INSTRUCTIONS FOR THE TASK: Copy each line containing "Viewport" from the listing below.

EXERCISE MATERIAL:
■ ■ ■

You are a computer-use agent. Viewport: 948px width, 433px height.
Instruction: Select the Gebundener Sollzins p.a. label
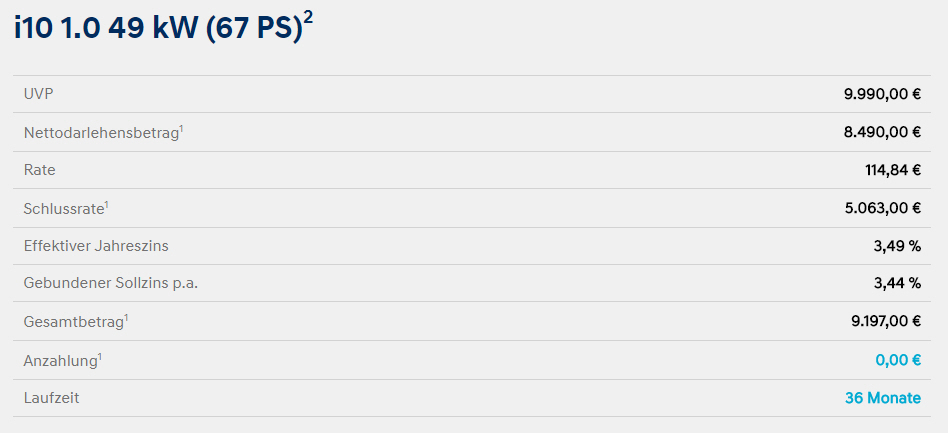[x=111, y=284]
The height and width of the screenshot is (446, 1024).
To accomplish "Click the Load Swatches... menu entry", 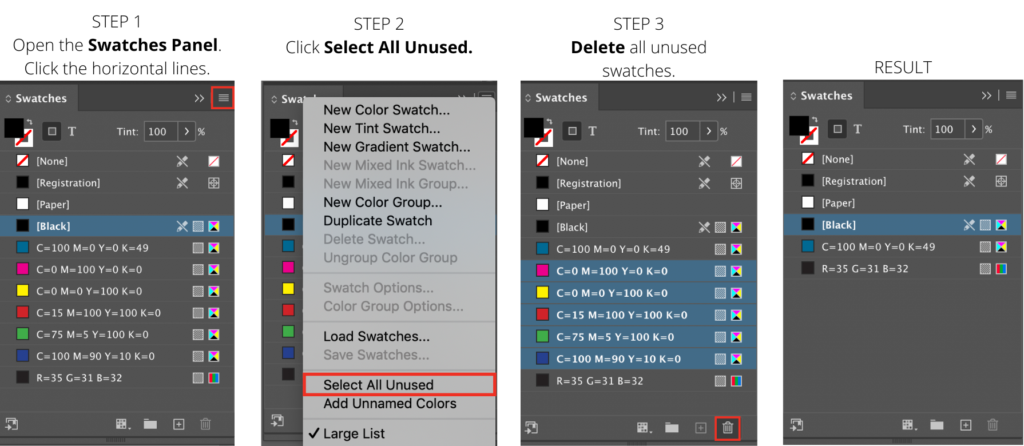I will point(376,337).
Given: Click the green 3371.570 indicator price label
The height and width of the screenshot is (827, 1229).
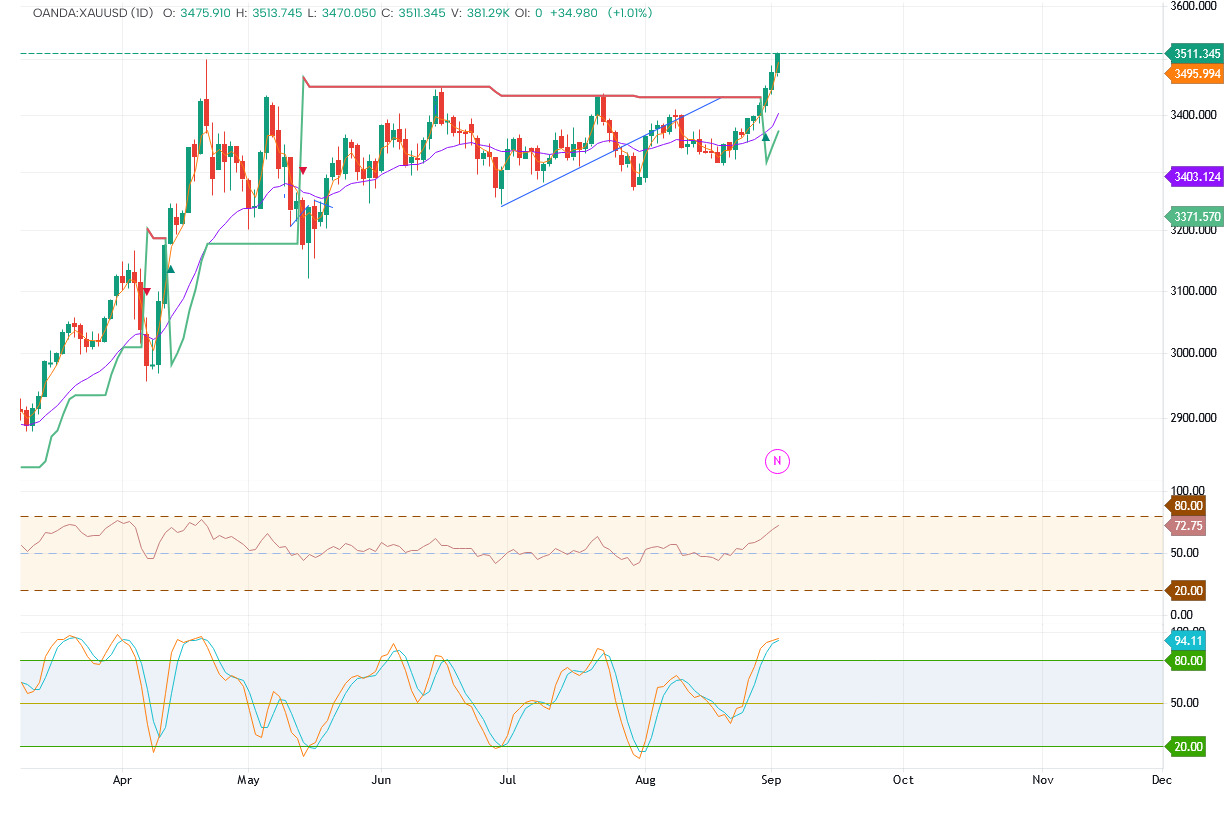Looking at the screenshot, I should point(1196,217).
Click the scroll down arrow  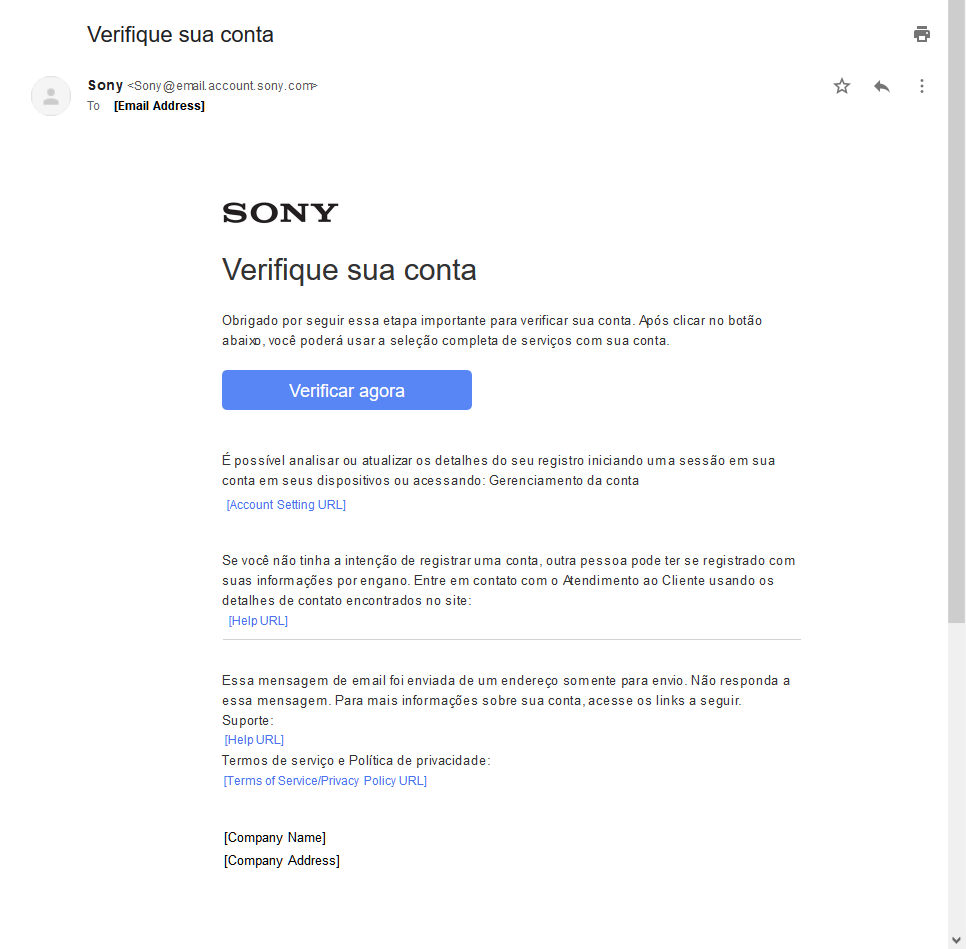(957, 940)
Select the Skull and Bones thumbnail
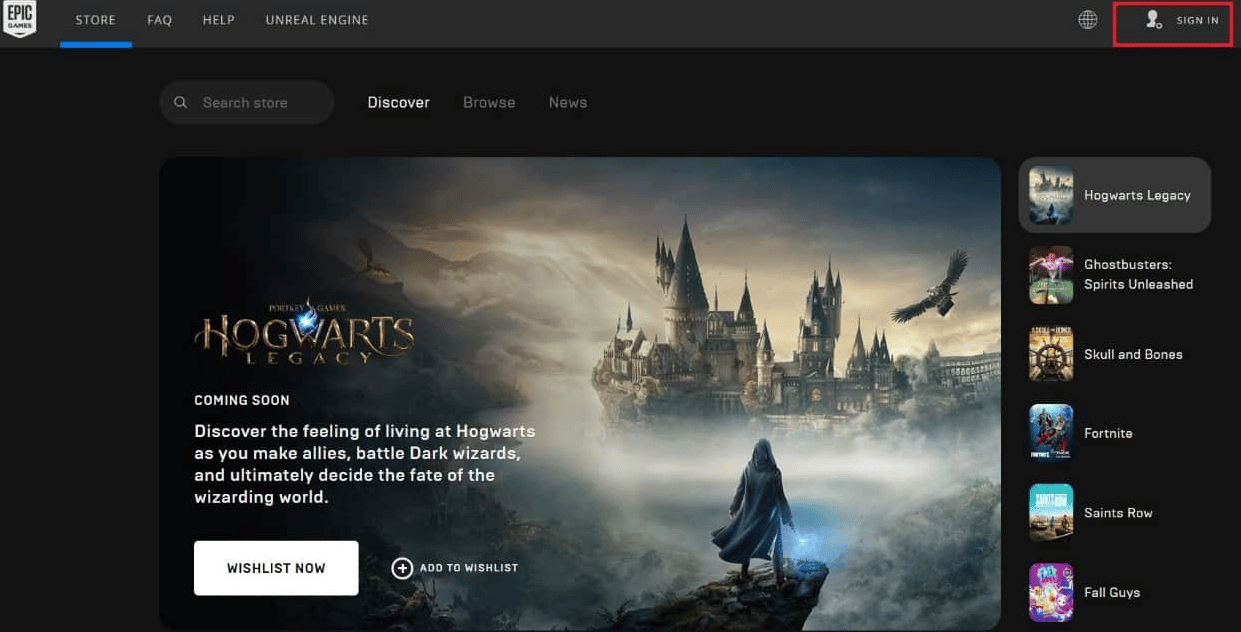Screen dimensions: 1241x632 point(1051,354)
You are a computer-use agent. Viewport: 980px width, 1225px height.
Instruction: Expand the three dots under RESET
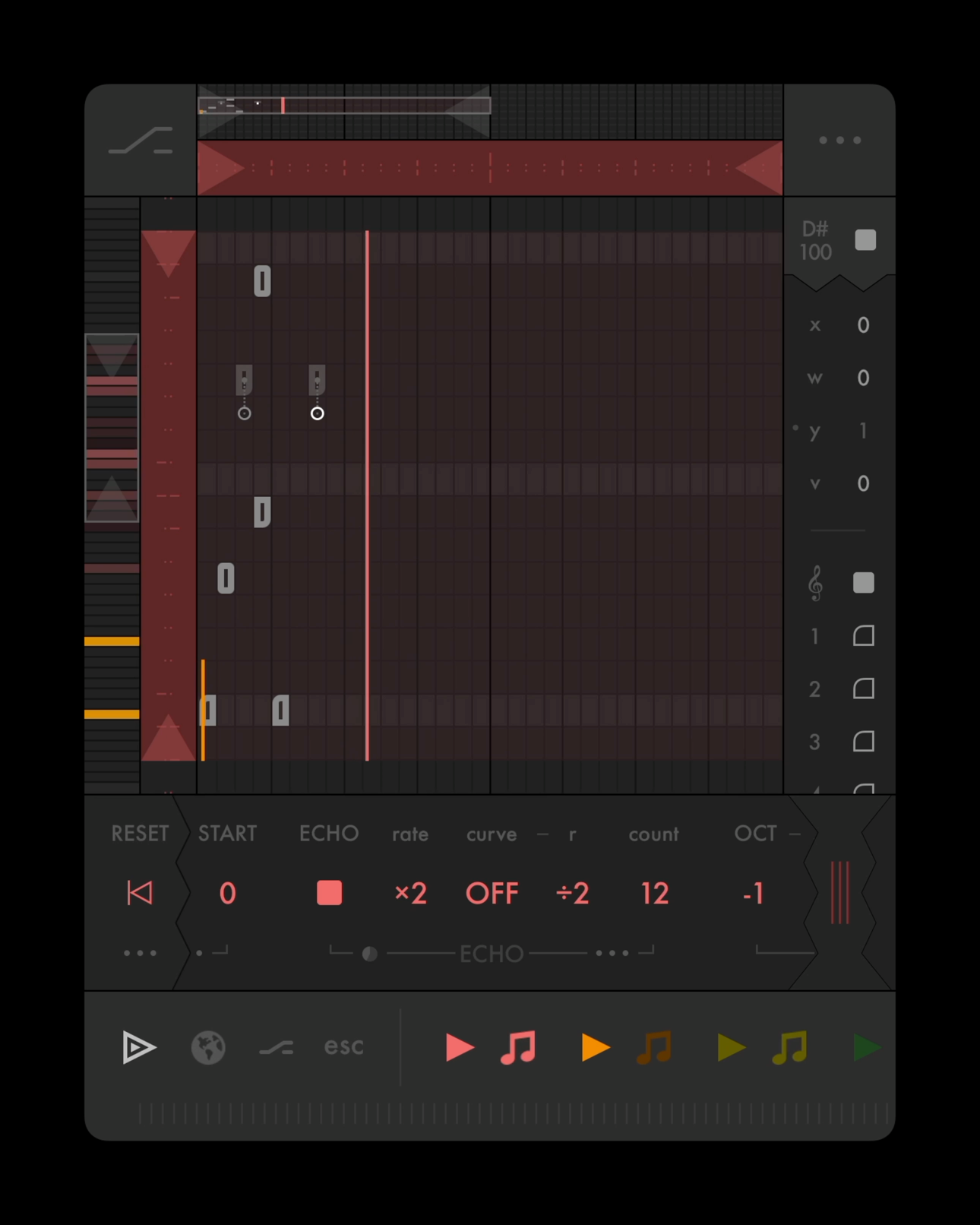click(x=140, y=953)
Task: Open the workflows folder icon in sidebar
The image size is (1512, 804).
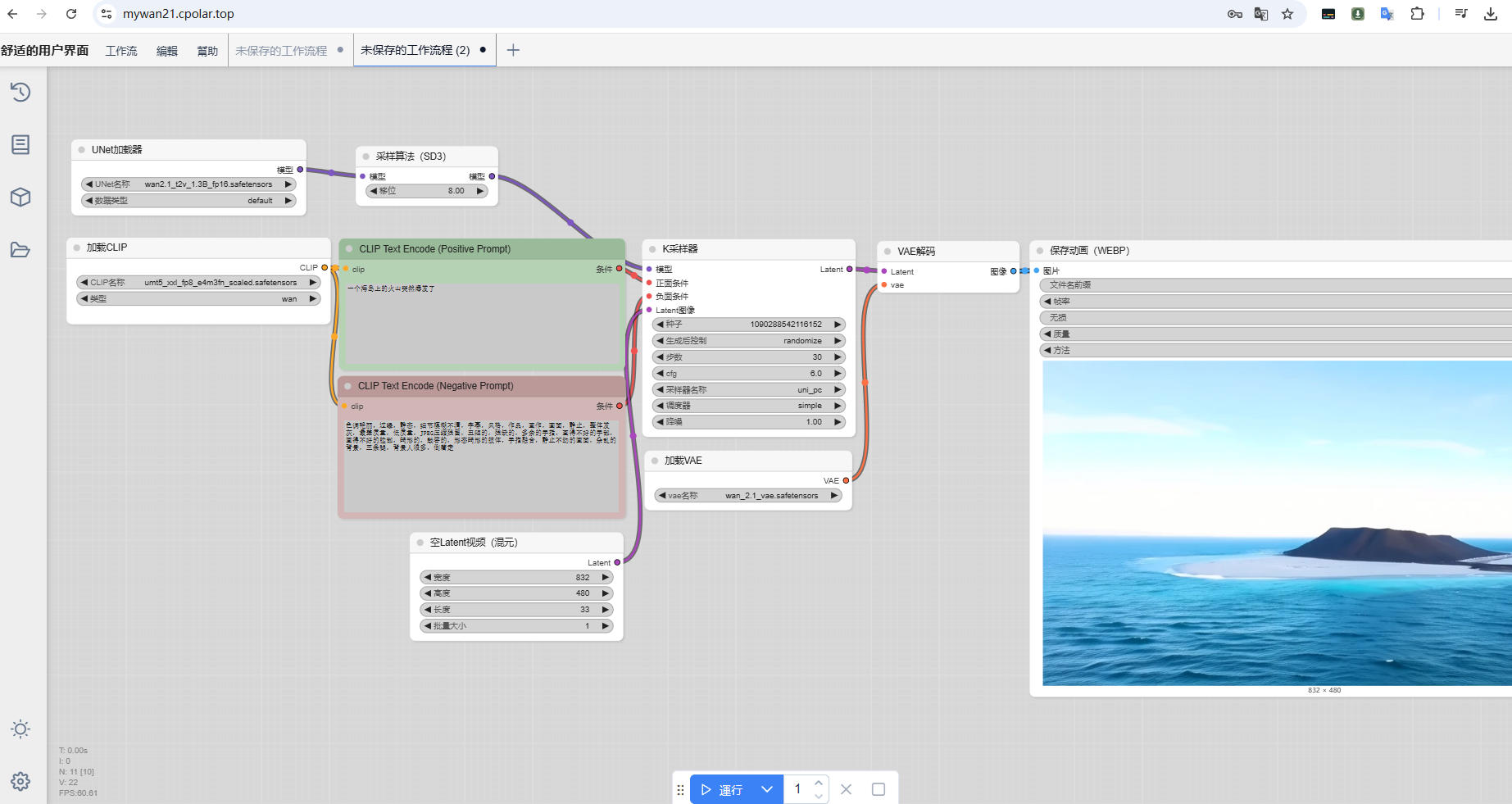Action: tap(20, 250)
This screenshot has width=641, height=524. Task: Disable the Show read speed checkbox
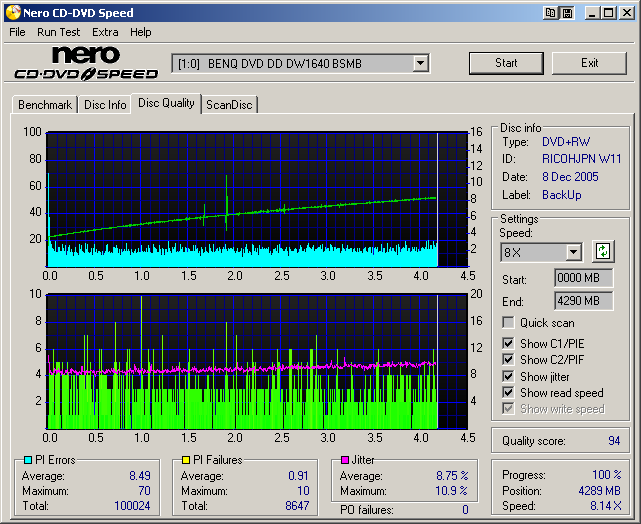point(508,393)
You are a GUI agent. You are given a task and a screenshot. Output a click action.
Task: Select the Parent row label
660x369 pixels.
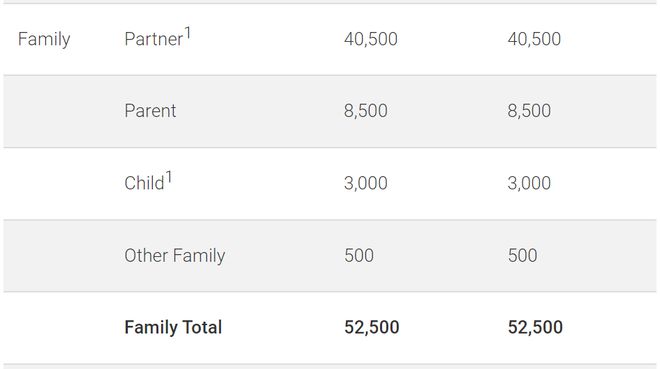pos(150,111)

■ ■ ■

ANSWER FOR THE TASK:
You are a computer-use agent. Viewport: 948px width, 433px height.
You are a computer-use agent. Viewport: 980px width, 1225px height.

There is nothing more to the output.